START DATA EXTRACT

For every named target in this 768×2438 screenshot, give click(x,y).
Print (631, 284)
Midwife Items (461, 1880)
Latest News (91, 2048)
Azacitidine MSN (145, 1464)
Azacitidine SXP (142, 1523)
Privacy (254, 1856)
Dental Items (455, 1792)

END DATA EXTRACT

THE TASK: Write the data from above out again, exactly.

RESPONSE:
For every named target in this 768×2438 screenshot, give click(x,y).
Print (631, 284)
Midwife Items (461, 1880)
Latest News (91, 2048)
Azacitidine MSN (145, 1464)
Azacitidine SXP (142, 1523)
Privacy (254, 1856)
Dental Items (455, 1792)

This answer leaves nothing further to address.